Selected text:
# Pigeon Free to a good home.....Michigan



## jennapigeon (May 15, 2006)

Hi,
I have a pigeon that needs a good home. I have kept him as a personal pet. My husband has been very tolerant but has been sick since this little guy grew his feathers in. I hand raised him. He wears a flight suit at times. He is tame....a little weary of strangers, but will grow to love any human who spends time with him. He is a boy and struts and all that. I found him as a 2-3 day old baby and hand fed him. He has never seen another pigeon. If you are interested please PM me. I am in South Eastern MI. Right now this guy's wings are clip, he had an incident where he got outside so I was not taking any chances. He is my baby.


Blessings,

Jena


----------



## Charis (Feb 11, 2007)

Jena,
I'm sure we can find someone for your baby. I know how dear he is to you and placing him must be heart breaking. In the mean time, try bathing him daily to cut down on the dust. It may help your husband until a home can be found.


----------



## maryjane (Jul 15, 2006)

Hi Jena, and welcome to Pigeon Talk. You're in the right place. I'm sorry you have to give up your pigeon, but I'm sure someone here will be able to give him a wonderful home. Many of us have pet pigeons that live indoors.  Keep checking back.


----------



## TRIPP (Sep 12, 2006)

Do you still have the pigeon for adoption?


----------

Recorded information:
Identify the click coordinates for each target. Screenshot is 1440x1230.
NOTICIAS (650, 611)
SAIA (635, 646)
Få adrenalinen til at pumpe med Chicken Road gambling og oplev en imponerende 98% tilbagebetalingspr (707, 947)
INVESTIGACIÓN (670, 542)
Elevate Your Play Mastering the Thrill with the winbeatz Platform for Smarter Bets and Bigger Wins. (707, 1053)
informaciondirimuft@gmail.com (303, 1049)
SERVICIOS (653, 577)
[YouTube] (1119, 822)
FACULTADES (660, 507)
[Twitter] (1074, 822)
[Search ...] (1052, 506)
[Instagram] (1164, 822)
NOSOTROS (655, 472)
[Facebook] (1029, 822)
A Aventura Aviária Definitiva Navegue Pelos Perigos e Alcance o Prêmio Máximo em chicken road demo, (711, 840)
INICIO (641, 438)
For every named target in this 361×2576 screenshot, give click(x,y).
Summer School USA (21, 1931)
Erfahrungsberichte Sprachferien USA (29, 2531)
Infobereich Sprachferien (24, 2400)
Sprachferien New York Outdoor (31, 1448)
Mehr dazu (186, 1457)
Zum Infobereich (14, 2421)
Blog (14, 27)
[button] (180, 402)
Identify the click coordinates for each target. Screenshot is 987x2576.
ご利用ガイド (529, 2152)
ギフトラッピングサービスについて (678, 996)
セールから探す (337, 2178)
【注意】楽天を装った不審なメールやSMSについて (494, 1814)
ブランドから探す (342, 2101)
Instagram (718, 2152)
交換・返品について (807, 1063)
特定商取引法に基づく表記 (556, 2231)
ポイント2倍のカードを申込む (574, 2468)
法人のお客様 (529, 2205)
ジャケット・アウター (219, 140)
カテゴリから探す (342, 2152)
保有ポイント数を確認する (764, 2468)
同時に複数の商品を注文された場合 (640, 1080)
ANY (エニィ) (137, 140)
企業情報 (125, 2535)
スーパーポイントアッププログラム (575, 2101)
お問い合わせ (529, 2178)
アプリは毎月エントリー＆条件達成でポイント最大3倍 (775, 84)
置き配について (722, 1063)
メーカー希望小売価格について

Written problem 1:
Answer these questions using the pigeon adoption thread:
(a) In what part of Michigan is the pigeon's owner located?
(b) What does Charis suggest doing to cut down on the dust?
(c) According to maryjane, what do many members have?
Written problem 2:
Repeat everything in the pigeon adoption thread from "## Charis (Feb" down to "(Jul 15, 2006)".
Written problem 3:
Can you rewrite the paragraph of the pigeon adoption thread that begins "I have a pigeon that needs a good home" as a short list that keeps its main facts?
The data above is separate material from the pigeon adoption thread.

Exercise answer 1:
(a) South Eastern MI
(b) Bathing him daily
(c) Pet pigeons that live indoors

Exercise answer 2:
## Charis (Feb 11, 2007)

Jena,
I'm sure we can find someone for your baby. I know how dear he is to you and placing him must be heart breaking. In the mean time, try bathing him daily to cut down on the dust. It may help your husband until a home can be found.


----------



## maryjane (Jul 15, 2006)

Exercise answer 3:
- The pigeon needs a good home and has been kept as a personal pet.
- The owner's husband has been sick since the pigeon grew his feathers in.
- He was found as a 2–3 day old baby and was hand-raised and hand-fed.
- He is a tame male who struts and sometimes wears a flight suit.
- He is a little wary of strangers but will grow to love anyone who spends time with him.
- He has never seen another pigeon.
- His wings are clipped because he once got outside.
- The owner is in South Eastern Michigan, and anyone interested should send a PM.